Exploring plant hormonal signalling through chemical perturbation

Abstract

Plant growth and development is tightly regulated by a set of plant hormones that includes abscisic acid (ABA) and gibberellic acid (GA). Understanding how this is achieved is challenging due to a complex interplay between the various signalling pathways involved. A chemical genetics approach was used in this study to explore this hormonal crosstalk with a focus on plant growth. A small library of analogues, modified from the calmodulin inhibitor W7, was generated and the effect of these compounds was tested in root growth assays. One particular compound, eW5, was identified as providing enhanced and prolonged root growth even when plants were subsequently removed from the compound. Further analysis suggested that the phenotype induced upon eW5 application was due to modification of DNA methylation. Therefore it was hypothesized that eW5 might affect gene expression, which was tested using a RNA-seq experiment. Results from this suggested that eW5 regulates hormone signalling pathways, with a particular positive correlation to the GA signalling pathway observed.

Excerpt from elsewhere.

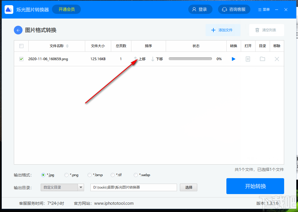This screenshot has width=298, height=212.
Task: Open the 菜单 menu
Action: [x=263, y=9]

Interestingly, eW5 binds to the ABA receptor PYR1, thus potentially functioning as an ABA antagonist and also promotes DELLA (a negative regulator of plant growth) degradation, in a similar fashion to that observed with GA. Further work was performed to investigate the effect of eW5 on ABA and GA independent pathways. In ABA signalling, eW5 showed inhibition of some ABA responses such as stomatal opening, however no recovery in PP2C phosphatase activity suggests that it does not promote growth by inhibiting ABA perception. In addition, due to the specific GA-mediated response in hypocotyl growth, the eW5 effect was further explored in this particular process. With regard to eW5’s potential role in GA signalling, it was found to enhance sensitivity to GA that leads to DELLA protein degradation and growth promotion. Moreover, it was suggested that the promotion of eW5 in stomatal opening occurs through GA signalling.
Having established the positive effect of eW5 on root and hypocotyl growth and stomatal opening, a further small library of analogues of eW5 was generated to further explore its mode-of-action. The position of sulfonamide was identified as a potential site that is responsible for hypocotyl growth promotion.